Here the Memjet printhead is shown as a cutaway, with the suspended heater below nozzle 102. Note that the surface of the nozzle plate is, for the main part, planarised.

Initially it was expected that adjusting the surface tension of the different colour inks would enable them to be controlled. However even when the black ink had a significantly higher surface tension than the colour inks, the black ink still flowed into colour inks on the nozzle plate surface.

The patent describes a surprising discovery, that control of the inks could be obtained by adjusting the amount of surfactant in each ink. If a colour ink contained at least 0.4% more surfactant than the black ink, mixing was far less likely to occur. This then leads to changing the colour order of the inks so that a low luminance ink (eg yellow) is flanked by a high luminance ink (eg black). Therefore the colour order should be CKMKY, or MKCKY etc.

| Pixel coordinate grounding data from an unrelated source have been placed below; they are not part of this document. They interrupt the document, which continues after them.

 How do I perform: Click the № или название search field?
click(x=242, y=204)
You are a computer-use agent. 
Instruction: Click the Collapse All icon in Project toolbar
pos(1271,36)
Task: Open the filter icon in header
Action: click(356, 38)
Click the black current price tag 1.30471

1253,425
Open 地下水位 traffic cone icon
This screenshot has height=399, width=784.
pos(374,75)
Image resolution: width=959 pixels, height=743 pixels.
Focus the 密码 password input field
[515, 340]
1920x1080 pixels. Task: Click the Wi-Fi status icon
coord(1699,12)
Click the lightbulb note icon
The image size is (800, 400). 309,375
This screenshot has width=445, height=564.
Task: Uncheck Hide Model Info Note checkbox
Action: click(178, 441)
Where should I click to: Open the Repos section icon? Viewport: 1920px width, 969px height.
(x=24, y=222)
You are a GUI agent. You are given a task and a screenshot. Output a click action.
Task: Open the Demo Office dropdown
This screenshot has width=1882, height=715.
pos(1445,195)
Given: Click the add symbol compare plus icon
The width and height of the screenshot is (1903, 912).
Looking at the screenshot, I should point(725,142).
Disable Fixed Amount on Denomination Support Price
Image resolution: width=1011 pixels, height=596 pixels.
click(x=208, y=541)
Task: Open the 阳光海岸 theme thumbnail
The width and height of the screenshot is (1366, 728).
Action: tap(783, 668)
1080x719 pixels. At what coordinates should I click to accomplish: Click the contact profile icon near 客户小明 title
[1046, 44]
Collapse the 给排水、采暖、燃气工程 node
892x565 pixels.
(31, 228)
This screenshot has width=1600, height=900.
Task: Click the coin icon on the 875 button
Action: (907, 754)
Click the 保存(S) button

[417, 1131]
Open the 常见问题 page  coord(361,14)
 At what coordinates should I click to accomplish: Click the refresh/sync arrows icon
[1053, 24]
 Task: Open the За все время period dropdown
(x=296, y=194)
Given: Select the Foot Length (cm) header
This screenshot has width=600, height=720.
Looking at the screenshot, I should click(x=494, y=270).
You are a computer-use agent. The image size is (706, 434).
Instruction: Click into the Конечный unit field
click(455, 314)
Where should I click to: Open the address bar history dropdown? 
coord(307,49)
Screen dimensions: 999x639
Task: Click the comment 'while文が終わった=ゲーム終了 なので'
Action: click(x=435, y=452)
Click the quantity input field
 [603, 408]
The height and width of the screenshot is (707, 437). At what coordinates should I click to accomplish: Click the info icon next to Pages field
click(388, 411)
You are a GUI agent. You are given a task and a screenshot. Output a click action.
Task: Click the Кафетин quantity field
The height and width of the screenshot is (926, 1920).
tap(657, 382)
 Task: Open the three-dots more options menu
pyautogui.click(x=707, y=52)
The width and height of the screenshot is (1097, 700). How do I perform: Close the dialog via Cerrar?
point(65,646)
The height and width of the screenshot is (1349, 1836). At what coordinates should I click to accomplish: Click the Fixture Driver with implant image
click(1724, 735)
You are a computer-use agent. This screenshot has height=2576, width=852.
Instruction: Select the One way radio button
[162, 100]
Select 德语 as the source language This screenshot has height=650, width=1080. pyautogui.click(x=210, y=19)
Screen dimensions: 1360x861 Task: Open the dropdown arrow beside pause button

Stretchable fluroelestomer ink from Xerox

EP 2 546 312 A1
Stretchable ink composition
Xerox Corporation

It is useful for an ink jet ink to be tolerant to a small amount of elongation in order to survive the flexing of the substrate media, but the ability to stretch a few hundred percent is another matter entirely.

This patent suggests that there is a demand for using ink jet to print onto flexible, stretchable materials such as latex gloves, tyres, tubes, cables etc.  The patent also suggests that these inks should be highly resistant to environmental factors in addition to a robustness comparable or better than the printed article itself.  All of which is a tough challenge.

To meet such stringent criteria, the patent suggests the use of fluroelastomer emulsions as the sole ink jet ink binders.  In more detail, 65 wt% of Technoflon TN latex was mixed with 25 wt% of a Pigment Green 7 dispersion (pre-dispersed in water using sodium dodecyl sulfate to give a 20% solids dispersion).  This mixture exhibited a particle size distribution from 40-300 nm with an average of 120 nm.

This mixture was then diluted down to 5 centipoise with water (no data given as to how much was needed), and then 10 wt% ethylene glycol was added as a humectant.  This ink was loaded into a Dimatix DMP-2800 ink jet printer equipped with 10 pl cartridges and printed onto a latex glove.  After printing, the ink was dried at 60C for 5 minutes to give an image that could stretch, repeatedly and robustly up to 500%, which was the limit of the substrate not the ink.

A second experiment substituted the latex glove for a silicone rubber sheet.  Silicones are exceptionally difficult materials to wet out and achieve any kind of  adhesion to, but surprisingly the ink adhered and demonstrated reliable stretching up to the limit of the substrate for hundreds of cycles.  Although this is a very simple ink formulation, the use of these fluoropolymer dispersions may be of use for some specialist applications, although the long term reliability in ink jet printheads would be a challenge.

Hewlett-Packard’s erasable ink technology

WO 2012/166149 A1
Method of forming an erasable ink
Hewlett-Packard Development Company

Several methods are currently available that may erase printed images from the surface of a medium. For example, inks that include dyes may be erased by subjecting the inks to high intensity UV radiation, causing the dye to break down to a colourless state. Oxidation and bleaching methods can also be used to erase an image with the correct colorants. Some inks can be formulated with thermal dyes that can decolorise when exposed to secondary and tertiary components in the presence of heat, the Toshiba e-blue technology for example.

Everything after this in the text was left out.